The Poisson Distribution
The Poisson distribution is actually based on a relatively simple line of thought. How many times can an event occur in a certain period?
Let’s say that on an average day the help center gets 4 calls. Sometimes more and sometimes less. At any given moment we can either get a call or not get a call. This tells us that the probability distribution which describes how many calls we are likely to get each day is Binomial. Furthermore we know that it must be of the form Binomial(N,4/N) where where N is the greatest possible number of calls because this is the only way for the mean to be 4.
The question now becomes how many call is it possible to get in a day? Hard to say but presumably the phone could be ringing off the hook constantly. Its outrageously unlikely for me to get a hundred calls in a day but there is some probability that everyone in the building could need help on the same day. It is rarely possible to set an upper limit with confidence but watch what happens as we make the limit higher and higher.
As we increase the The distribution is converging on a particular shape. Poisson proved what the shape would become if N were infinite. He also showed that this new distribution was much easier to calculate the form of than the Binomial distribution. Since a very large N and an infinite N are nearly identical the difference is irrelevant so long as its possible for the event to happen a large number of times.
Since the Poisson distribution is effectively a Binomial distribution with N always set to the same value we can describe the Poisson using only the average rate. Here it is for an average rate of 4 events per interval (calls per day, meteor strikes per year, etc).
It is occasionally said the the Poisson distribution is the “law of rare events” which is a sort of true but mostly confusing title. What matters is that the event could potentially happen much more often than it does.

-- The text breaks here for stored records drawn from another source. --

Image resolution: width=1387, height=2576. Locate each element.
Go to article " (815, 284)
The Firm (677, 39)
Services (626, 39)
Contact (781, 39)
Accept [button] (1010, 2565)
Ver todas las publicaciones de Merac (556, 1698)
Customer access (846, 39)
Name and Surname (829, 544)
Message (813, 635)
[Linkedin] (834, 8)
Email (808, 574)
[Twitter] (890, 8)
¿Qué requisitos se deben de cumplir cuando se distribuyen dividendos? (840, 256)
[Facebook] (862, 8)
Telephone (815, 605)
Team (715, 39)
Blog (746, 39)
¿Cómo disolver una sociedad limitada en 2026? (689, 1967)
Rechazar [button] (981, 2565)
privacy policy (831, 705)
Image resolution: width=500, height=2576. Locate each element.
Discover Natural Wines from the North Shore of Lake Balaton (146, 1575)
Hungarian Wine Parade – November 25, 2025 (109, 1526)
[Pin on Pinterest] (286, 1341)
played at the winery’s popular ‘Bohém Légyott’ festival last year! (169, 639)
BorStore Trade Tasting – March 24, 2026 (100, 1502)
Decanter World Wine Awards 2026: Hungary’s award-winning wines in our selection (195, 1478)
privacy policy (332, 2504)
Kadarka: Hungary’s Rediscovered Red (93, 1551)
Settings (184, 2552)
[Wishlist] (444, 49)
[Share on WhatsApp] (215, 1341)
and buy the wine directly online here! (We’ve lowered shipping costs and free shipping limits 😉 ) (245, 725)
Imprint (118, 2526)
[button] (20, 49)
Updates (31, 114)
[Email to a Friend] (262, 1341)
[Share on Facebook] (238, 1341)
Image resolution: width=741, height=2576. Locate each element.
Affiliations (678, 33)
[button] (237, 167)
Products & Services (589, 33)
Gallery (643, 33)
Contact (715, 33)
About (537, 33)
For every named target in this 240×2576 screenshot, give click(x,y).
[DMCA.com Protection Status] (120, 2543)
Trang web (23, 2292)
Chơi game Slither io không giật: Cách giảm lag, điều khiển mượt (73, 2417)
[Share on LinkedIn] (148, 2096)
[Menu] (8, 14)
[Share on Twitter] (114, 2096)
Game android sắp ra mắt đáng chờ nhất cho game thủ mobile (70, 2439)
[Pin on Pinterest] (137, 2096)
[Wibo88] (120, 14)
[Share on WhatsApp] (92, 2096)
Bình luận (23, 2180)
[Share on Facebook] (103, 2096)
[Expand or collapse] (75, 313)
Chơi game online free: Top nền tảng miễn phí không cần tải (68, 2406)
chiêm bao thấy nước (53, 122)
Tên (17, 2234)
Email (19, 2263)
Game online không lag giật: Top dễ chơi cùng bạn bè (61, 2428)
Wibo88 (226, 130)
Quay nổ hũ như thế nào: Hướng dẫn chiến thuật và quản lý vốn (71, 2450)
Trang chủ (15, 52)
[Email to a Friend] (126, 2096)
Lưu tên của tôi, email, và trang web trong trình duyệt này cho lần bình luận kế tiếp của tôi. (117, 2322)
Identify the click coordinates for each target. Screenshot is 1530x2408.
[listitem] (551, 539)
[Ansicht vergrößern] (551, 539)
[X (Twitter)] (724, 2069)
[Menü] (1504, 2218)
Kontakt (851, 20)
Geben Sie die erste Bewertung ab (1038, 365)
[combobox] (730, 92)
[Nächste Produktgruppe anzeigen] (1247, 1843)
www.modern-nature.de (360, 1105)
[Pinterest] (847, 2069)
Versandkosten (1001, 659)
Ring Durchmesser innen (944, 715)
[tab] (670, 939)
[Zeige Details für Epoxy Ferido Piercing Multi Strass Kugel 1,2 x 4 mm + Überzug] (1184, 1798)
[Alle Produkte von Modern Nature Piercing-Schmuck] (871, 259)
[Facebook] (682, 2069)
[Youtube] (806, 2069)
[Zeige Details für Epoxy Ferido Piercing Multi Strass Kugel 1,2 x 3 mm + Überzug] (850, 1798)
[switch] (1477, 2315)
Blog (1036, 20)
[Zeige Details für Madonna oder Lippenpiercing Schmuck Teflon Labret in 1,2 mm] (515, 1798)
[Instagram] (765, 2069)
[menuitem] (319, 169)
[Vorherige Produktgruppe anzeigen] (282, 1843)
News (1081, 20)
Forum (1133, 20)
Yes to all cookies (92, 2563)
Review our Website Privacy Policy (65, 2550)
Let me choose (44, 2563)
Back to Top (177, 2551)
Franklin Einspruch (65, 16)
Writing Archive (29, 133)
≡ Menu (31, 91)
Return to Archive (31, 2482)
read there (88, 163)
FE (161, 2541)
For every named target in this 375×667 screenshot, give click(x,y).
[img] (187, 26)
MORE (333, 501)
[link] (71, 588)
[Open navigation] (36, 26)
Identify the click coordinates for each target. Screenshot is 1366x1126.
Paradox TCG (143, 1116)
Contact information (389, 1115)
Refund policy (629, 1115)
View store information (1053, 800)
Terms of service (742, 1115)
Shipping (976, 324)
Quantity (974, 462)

A switchboard that gets an average of 100 calls an hour is not getting calls “rarely” but it is going to follow a Poisson distribution because a call can happen at any moment during the hour. If the switchboard were very slow and could only handle one call every ten seconds (so never more than 360 calls in an hour) it would be better to use a binomial distribution.
When explaining things it is often better to show than tell. Let’s look at an example of how the Poisson arises.
The Blitz was a massive bombing of Britain during World War II. A major concern of the British government was whether or not the Nazi bombs were precise weapons. If the bombs were guided their policies to protect people in the cities would have to be different. The analysts knew that if the bombing were random the distribution of bombs would have to follow an approximately Poisson distribution.
We can simulate a bombing campaign pretty easily by creating a large number of random coordinates to represent for each hit. The city is ten kilometers by ten kilometers.
set.seed(10201) x <- runif(300,0,10) y <- runif(300,0,10) xy <- data.frame(x,y)
And what does this attack look like? We’ll plot each point and overlay a 10×10 grid.
p <- ggplot(xy,aes(x=x,y=y)) p + geom_point(size=2.5,color='red') + geom_hline(yintercept=0:10) + geom_vline(xintercept=0:10) + scale_x_continuous(minor_breaks=NULL,breaks=NULL) + scale_y_continuous(minor_breaks=NULL,breaks=NULL) + coord_cartesian(xlim=c(0,10),ylim=c(0,10))
During the Blitz each square had to be counted up by hand. We can do a little better. The cut() function divides up the data into one hundred sections then we rename them into something easier to read.
xx <- cut(x,10) yy <- cut(y,10) levels(xx) <- 1:10 levels(yy) <- 1:10
A contingency table tells now tells us how many bombs landed in each square. As a dataframe its easier to work with. Making a plot to see how often each number of its came up is then very simple.
fr <- data.frame(table(xx,yy)) plot(table(fr$Freq))
It isn’t a perfect, fit, of course, but as we discussed about the philosophy of statistics we do not expect perfection. The trend is one that clearly approximates the Poisson distribution.